See my thread on BOTG. It's a script to make very secure private keys.
https://forum.bitcoin.org/index.php?topic=23081.0

The only way would be for the seller to attempt to send to themselves at a different address. They would still have to wait for a confirmation to guarantee they'll get the money.

Well that's exactly what I mean.  Once you enter the private key on the receiver's computer, they need to be sent to a new private key, regardless of which party ends up with the coins.  If the buyer and seller mutually agree to not do the sale, the holder of the coins can simple send them to a new address from the already-loaded webpage.  And since the transaction processing is done through the website, it could only allow one transaction per private key, to avoid the other person trying to send the coins to his own wallet and possibly getting priority on the transaction.

The only way the non-owner could potentially scam is if they quickly imported the private key into their own wallet, did a -rescan, then sent a transaction, but my bet is on the website transaction going through first.

Does anybody know if this has been implemented anywhere yet? I'll gladly send a donation to the person who puts up a web site like this.

We're working on exactly this, and it should be available sometime next week on the Bitbills website.

I was going to ask if it would only work for bitbills private keys, then realized that was a dumb question.  :P

Great to hear, thanks!

I figured that "COMING SOON!" flash area was for something very similar to this.  It seems I was right. :)

I hope it will accept private key input in both base58 and hex format. My one-time hand-encoding (see sig link) of private keys works on the hex key and not the base58 one.

It's not a dumb question, private keys can be encoded in a variety of ways.
/me looks for his bitbill to tear it apart

You can convert your private keys from a format to another with pywallet

Maybe you can, but I can't. I'm a stupid Windows plug-and-play type user. My hand-coded SpruceCode stuff is aimed at people who aren't computer geeks and don't trust themselves with anything particularly complex on their computer. To get Bitcoin into the mainstream requires it to be usable by mainstream people. Who aren't all computer geeks!

Windows-R
Enter
cmd
Enter
one line copypasted + your private key
Enter
Done

My grandma did that once, that didn't even kill her

That sounds easy. I could do that. :)

But this?


Ahem.

Getting Python+deps is beyond the average user.

Perhaps make a bundle Windows installer for it?  I know Inkscape requires Python and it contains its own copy of Python with all the needed deps in it's installer.

Perhaps even make an option not to unpack and just to use the local Python for power-users.

Do you want the web interface? nope
Do you want to sign messages? nope

Yeah, I forgot the download part, is it that hard?

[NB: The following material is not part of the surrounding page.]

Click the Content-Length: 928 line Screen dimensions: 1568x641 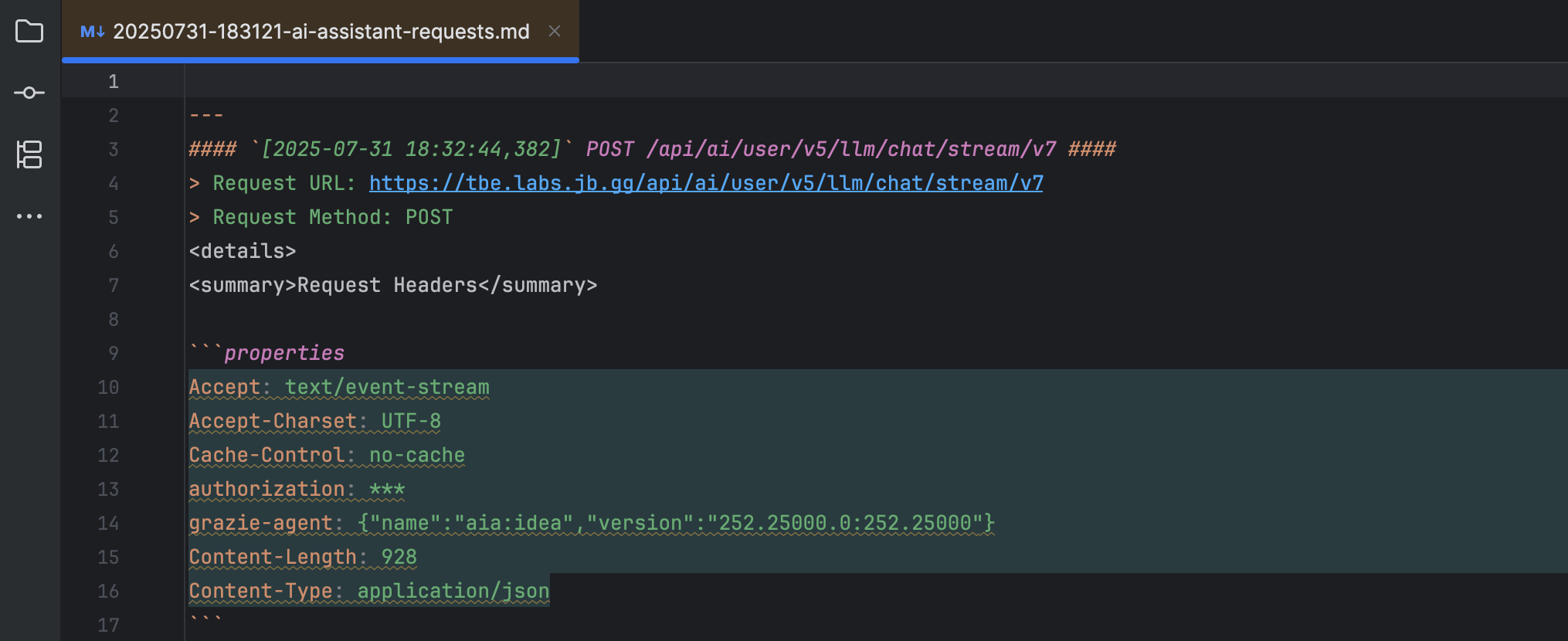[302, 557]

When dealing with Bitcoin I think binaries are not a good idea


I don't see how http://sprucecodes.com/one-time.htm is simple and installing 1 exe + downloading a file is horribly impossible

The thing is I didn't realise I didn't need those packages. I don't know the first thing about python.

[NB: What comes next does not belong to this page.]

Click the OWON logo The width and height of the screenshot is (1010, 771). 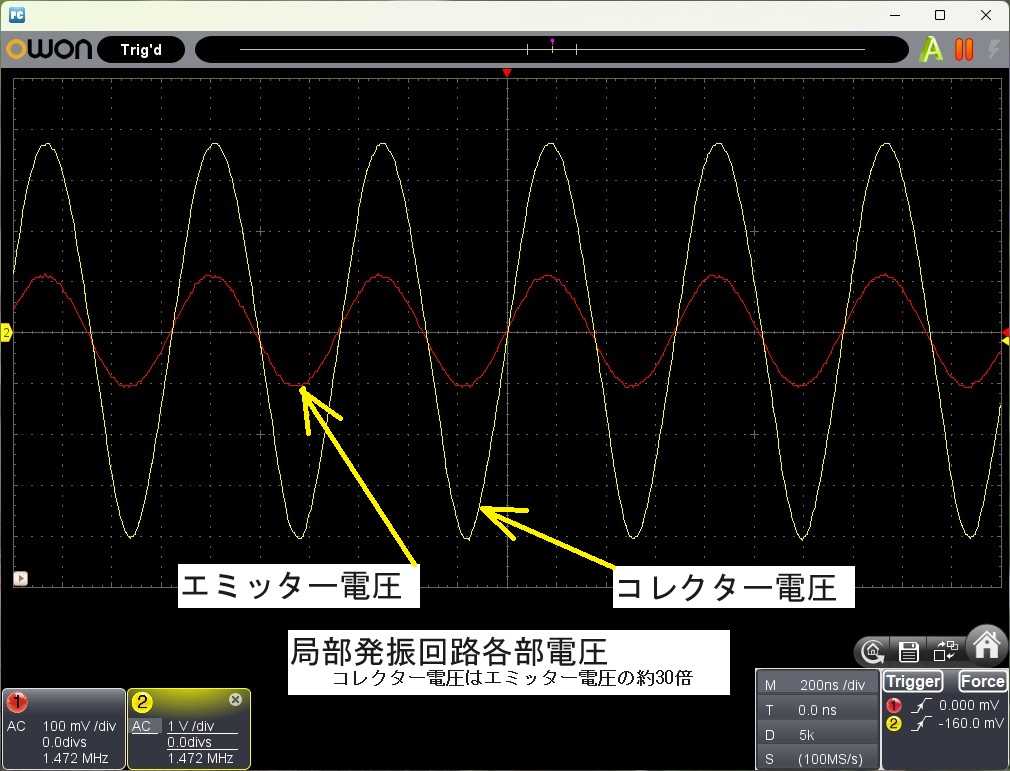tap(48, 48)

I will stretch to going to a web page, choosing between a few download options (like Win32, Win64, Mac OSX etc.), and downloading some *.exe file, assuming the whole thing seems to be from a trustworthy source. I will scan the download, then expect to double-click on it and it will install and be usable with a somewhat-intuitive interface. That includes having options for an icon on my desktop. I am not going to whip open a terminal window and start using a command line interface.

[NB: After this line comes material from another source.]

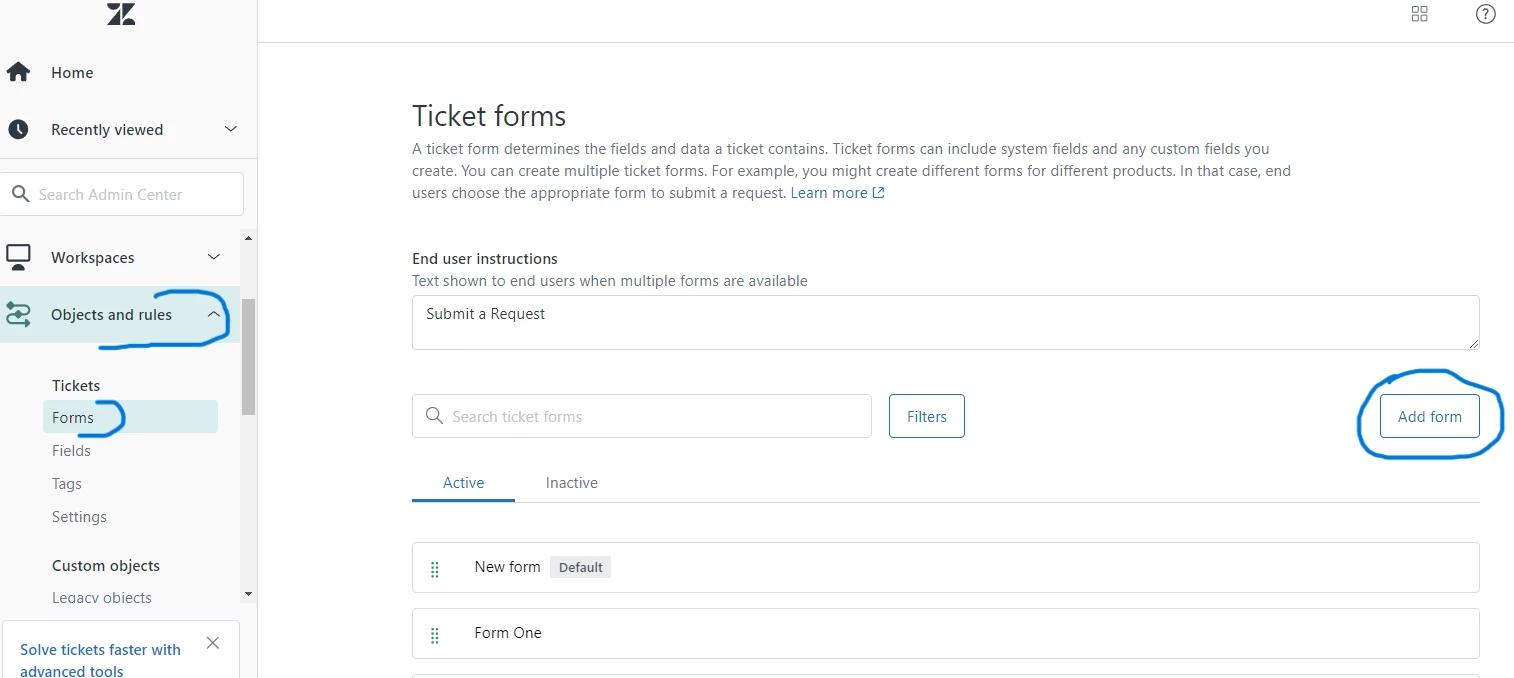Open the products grid icon
This screenshot has width=1514, height=678.
pos(1419,14)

I understand that makes me some kind of non-tech dweeb but that's the way it is. Sorry. And I am a lot more tech-savvy than an average user. My sister freaks out at the idea of downloading *any* software. I spent an hour recently talking a friend through downloading and installing the regular bitcoin client: "What do you mean, 'open up a new browser window'?" etc.

The vast majority of people download the bitcoin client as a binary.

I think if the source can be trusted, and the option to compile from source is available, there is no issue with binaries.  Particularly if they can be verified with hashes/sigs to have not been modified since the trusted source put them up.